Aku memutuskan untuk mencari alasan karena tidur terlalu nyenyak
semalam. Mimpi buruk dan diikuti bercinta secara maraton, mungkin"
Oh, aku tahu itu akan di ungkit lagi dalam percakapan di beberapa
titik, mungkin segera, karena Brynne akan bertanya padaku, tapi
sekarang aku hanya terlalu sensitif untuk menghadapi apa yang
menggelegak di alam bawah sadarku. Penyangkalan tampaknya jauh
lebih menarik. Brengsek, joging! Aku berteriak.
Brengsek, dia tidak berada di kedai seperti yang perintahkan, tapi
keluar di trotoar sambil memegang dua kopi! Dan dia tidak
sendirian. Seorang pria menempel didekatnya, bercakap-cakap, siapa
laki-laki sialan itu. Seseorang yang dia kenal" Atau seseorang yang
melakukan pendekatan padanya, hanya Tuhan yang tahu apa
tujuannya! Dia harus dihukum untuk aksi ini.

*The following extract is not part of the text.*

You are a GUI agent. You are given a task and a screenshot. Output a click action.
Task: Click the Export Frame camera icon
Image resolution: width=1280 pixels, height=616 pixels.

Aku harus parkir di seberang jalan dan kemudian menyeberang. Dia
melihatku mendekat dan mengatakan sesuatu kepada temannya yang
melihat ke arahku. Matanya menyala sedikit dan ia beringsut lebih
dekat dengannya. Sialan tindakan yang salah, berengsek.
"Ethan," katanya, tersenyum seolah-olah ini adalah cara yang bisa
diterima untuk memulai hari.
Oh, sayangku, kita sangat perlu membicarakan beberapa hal.
"Brynne," kataku mesra, menariknya kemudian merangkul
pinggangnya dan menatap temannya dengan penuh arti. Orang itu
agak terlalu berani menurutku, berdiri di sana seperti dia berhak
untuk berbicara dengannya, seperti yang telah dilakukannya
sebelumnya dan seperti memiliki sejarah dengannya. Sial! Dia
mengenalnya. Orang ini tahu Brynne.
"Ethan, ini adalah Paul Langley, umm...seorang teman dari
departemen seni. Dia pengajar...Aku baru pergi dan kemudian Paul
masuk." Dia merasa gugup. Brynne tampak tidak nyaman dan aku pandai
membaca pikiran orang. Aku bisa mencium kegelisahan datang dari
dirinya. Sekarang pria itu lain lagi ceritanya. Dia tampak terlalu
sombong dan agak terlalu mudah ditebak, pikirku.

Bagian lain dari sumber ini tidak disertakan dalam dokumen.